Amaranth, celosia, and musings about greens

Winter break in the Caribbean last year introduced me to leafy amaranth, a totally delicious cooked green. 

Red amaranth (from Evergreen Seeds)
The woman I bought it from (she had a small garden near our cottage in Dominica) called it spinach, but it's actually Amaranthus viridis, a leafy vegetable that's grown throughout the Caribbean and called callalo. It's a popular Asian vegetable, too.

I posted about it after returning -- it was such a remarkably tasty warm season spinach-like vegetable, I couldn't believe it wasn't more popular here in the Southeastern U.S.  I tried to grow it this summer, but was thwarted by hungry critters, who yummed up the young seedlings. Presumably woodchucks or squirrels.

Celosia argentea
But I was noticing the volunteer plants in the Children's Garden that looked remarkably similar.  They're Celosia, a large-plumed variety that's self-seeded abundantly for the last couple of years.

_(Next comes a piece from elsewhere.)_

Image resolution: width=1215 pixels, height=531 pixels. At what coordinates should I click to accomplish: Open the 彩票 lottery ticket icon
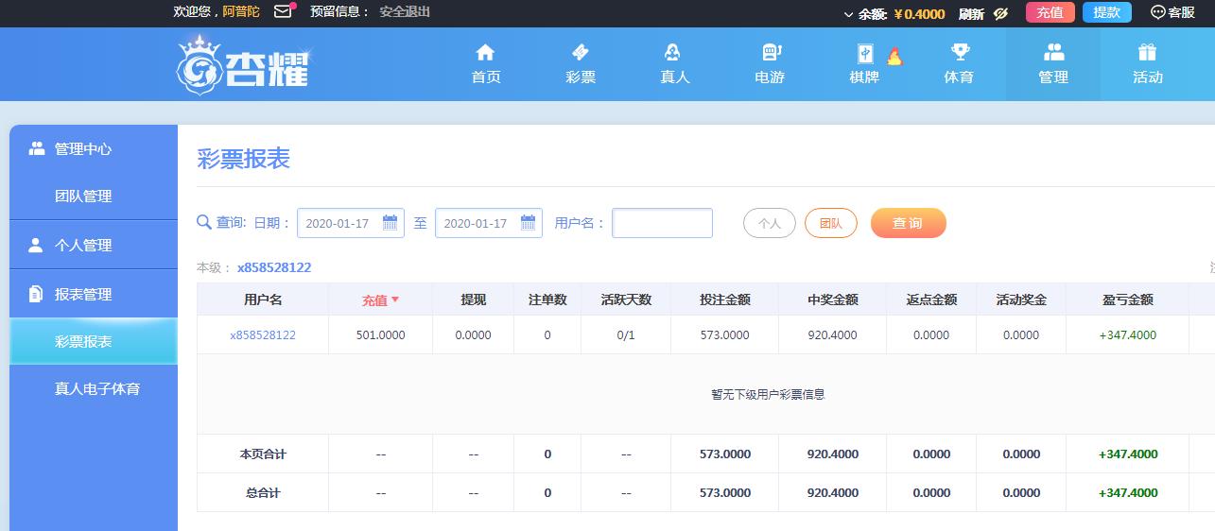[x=580, y=53]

And sure enough, they're a relative of amaranth (in the same family), and have been used in a similar way in parts of Africa, and elsewhere, too. 

Interesting!  I'll have to harvest some young plants tomorrow for a second trial. 

The older larger leaves that I cooked as a trial for lunch today were good, but it was hard to evaluate their taste, as I'd stir-fried them in sesame oil!  They were quite tender, though, so promising.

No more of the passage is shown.